A new study ranks Miami as the sixth least diverse large city in the United States. Crazy, right?

It’s hard to imagine a city that’s filled with Cubans, Haitians, Brazilians, Venezuelan­s, Argentines, African Americans (the list goes on) could be considered anything but diverse. But there’s Miami, just ahead of Pittsburgh and behind St. Louis on WalletHub’s 2017 analysis.

WalletHub, a personal finance data website, took five different types of diversity into account: socioecono­mic, cultural, economic, household and religious.

Guillermo Grenier, a sociology professor at Florida Internatio­nal University, said it makes perfect sense — if you lump all Hispanic subgroups together.

“People don’t come to the U.S. as Hispanics. They come as Guatemalan­s and Cubans,” he said. “They get here and find out they’re Hispanics.”

U.S. Census data, which the WalletHub analysis relied on, funnels people into a narrow set of categories. Follow-up questions on the Census could break up those big categories (like White, Hispanic or Asian) further and offer a more detailed analysis that would likely show the diversity of a city. Census data from 2010 shows Miami is 70 percent Hispanic.

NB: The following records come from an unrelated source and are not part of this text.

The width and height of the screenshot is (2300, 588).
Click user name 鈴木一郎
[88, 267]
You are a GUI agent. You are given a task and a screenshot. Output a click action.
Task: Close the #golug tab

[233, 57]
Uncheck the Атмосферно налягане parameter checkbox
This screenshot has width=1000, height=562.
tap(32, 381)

Grenier called Miami “a very segregated city” and pointed to county population maps that show different ethnic groups adhering to strict geographic boundaries that fit together “like puzzle pieces.” He said his studies have shown MiamiDade’s various ethnic groups are isolationi­st and rarely intermingl­e.

“When rubber meets the road we see very little diversity in certain neighborho­ods,” he said.

Last year, Hialeah topped the list as the fourth least diverse U.S. city, but with a new way of arranging the data it’s now listed as the second least diverse midsize city. The only midsize city Hialeah is less diverse than, according to WalletHub, is Provo, Utah.